C does not allow you to define nested functions.
Pass-by-value
In C, arguments to functions are passed by value. That means when you call
the myfunc2
function above, the integer value you provide as an argument
is copied into a new integer, which is the one that myfunc2
will use.
myfunc2
is free to change myarg
all it likes, because it's a new variable
local to the function.
void bad_increment(int val) {
++val;
printf("new value: %d\n", val); // prints out 5
return;
}
int myval = 4;
bad_increment(myval);
printf("final value: %d\n", myval); // prints out 4
return
The aforementioned return
statement establishes the returned value of the
function and resumes program execution immediately after the function call.
The argument to return
is just any ol' arbitrary expression. For functions
that don't return anything, you can leave the expression out completely.
If a function does have a return type and you don't specify a return
, it
is said to "fall off the end". The compiler will ensure that a value will
be safely returned to the caller (as opposed to corrupting the stack), but
the value will be garbage.
varargs
C supports variable-length function arguments, which lets you can pass any
number of things of arbitrary mixed types to a function without running
afoul of the compiler.
This is best explained with an example:
void myfunc(int req_arg, ...) {
// we'll always have 'req_arg', but we'll have other things after it as well:
va_list ap;
va_start(ap, req_arg); // 'ap' points to first thing after 'req_arg'
while (...still have args to handle..) {
if (arg-is-an-int)
int i = va_arg(ap, int);
else if (arg-is-a-float)
float f = va_arg(ap, float);
else if (arg-is-a-string)
char *s = va_arg(ap, char*);
}
va_end(ap);
}
The example from K&R is basically what printf
does, so it gets the
number of args to handle by looking through the fmt
arg for "%"
constructs. The above example is complete crap, meant for you to just get the
idea.
Arcania
Functions were used long before they were standardized, so you may see a few
odd things.
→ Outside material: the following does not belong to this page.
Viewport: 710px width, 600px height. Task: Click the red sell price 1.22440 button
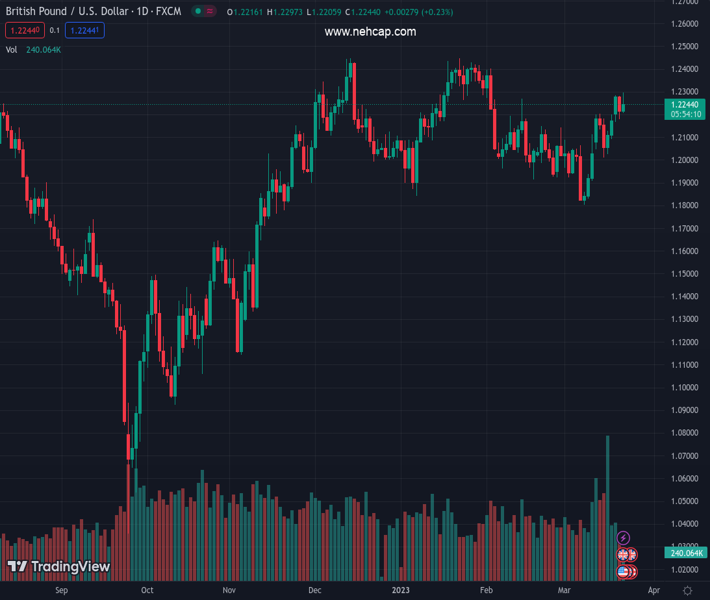(23, 31)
I'm explaining them so that you'll know what they are, not so
that you'll use them.
First, if you don't specify a return type for the function, it assumes
int
. One would think void
, but no.
Next, if you don't specify any arguments, it turns off the compiler argument checking. This
is for backwards compatibility with very old code that predates the ability
to declare arguments. If you want to declare a function that has no arguments,
you should declare the argument list as simply void
.
Next, the initial (pre-ANSI) version of C split arguments and their types:
void myfunc(arg1, arg2)
int arg1;
char *arg2;
{
..
}
Memory management
When you need to get some memory for a new variable, there are two mechanisms
for how you can get it: automatically, or dynamically.
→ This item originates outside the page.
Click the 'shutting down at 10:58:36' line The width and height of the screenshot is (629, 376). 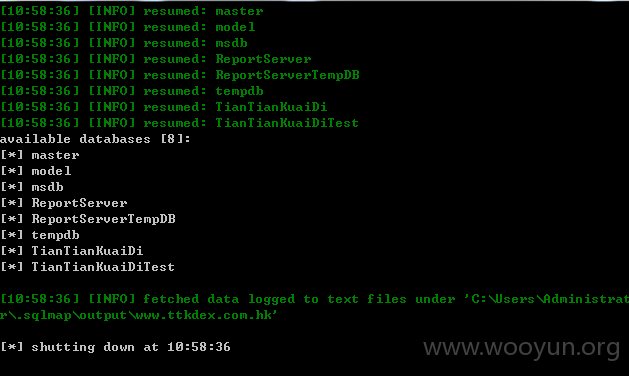116,347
"Automatic" variables are allocated via a global stack. When you declare
int x;
the program pushes sizeof(int)
bytes onto the stack, and x
becomes a refence to those bytes. x is not a pointer; using x gets
you the actual value in those bytes, but you can take the address of x
and see where it is in memory. When x goes out of scope, the program
pops those bytes back off the stack. All of this stack and scope manipulation
is done behind the scenes for you, which is why these are called automatic
variables.
int a;
a = 42;
Dynamic memory is allocated via a global pool. When you declare int *x
the
program pushes the size of a pointer (sizeof(int*)
) onto the stack, and x
becomes a reference to those bytes. However, the contents of those bytes is
an address (the address of an int!), so you need to point x to
sizeof(int)
bytes so that you can use it as an int
. You do this manually
by calling malloc
to request the memory. It finds enough space from
whatever's left in the pool and returns that address. When you're done with
it you call free
to return the memory to the pool.
int *a = malloc(sizeof(int));
*a = 42;
free(a);
Dynamic memory is useful because it outlives lexical scoping -- if you have a
function that returns something that needs to be allocated, then dynamic
memory is your only choice since automatic memory goes out of scope as soon as
the function exits.
Dynamic memory is also a pain in the butt because it's a manual process. If
you forget to free
when you're done, you have a memory leak; if you call
free
on the same address more than once, it's usually bad; worse, free
does not reset pointers to zero, so none of the N pointers to your int know
that they're now pointing to garbage. Worst, it's not always clear whether you
should free
a pointer or not:
// declare some external function to get some name:
char *get_name();
// call it:
char *myname = get_name();
// At this point, is 'myname' pointing to the same thing that get_name stores internally,
// or did get_name make a copy for me?
// - If the former, I cannot free it because get_name is still using it;
// - If the latter, I must free it to avoid a memory leak.
// Oh bother.
A few more functions you might want to know about:
- calloc: like malloc but initializes memory to 0.
- realloc: takes an existing chunk of memory and downsizes it, returning
the pointer to the new area it carved out.
System
argv/argc: command-line arguments
The command-line arguments are passed to a C program through the parameters to
the main
function. argc
is the number of parameters, and argv
is an array
of char*
s. argc
is always at least 1 because the first argument (argv[0]
)
is the name of the program executed.
Power tip on argv[0]: usually argv[0] is what the user typed, not necessarily
the actual file being run. This means you can make multiple symlinks to a
program, and argv[0] tells you which one the user ran to invoke the program.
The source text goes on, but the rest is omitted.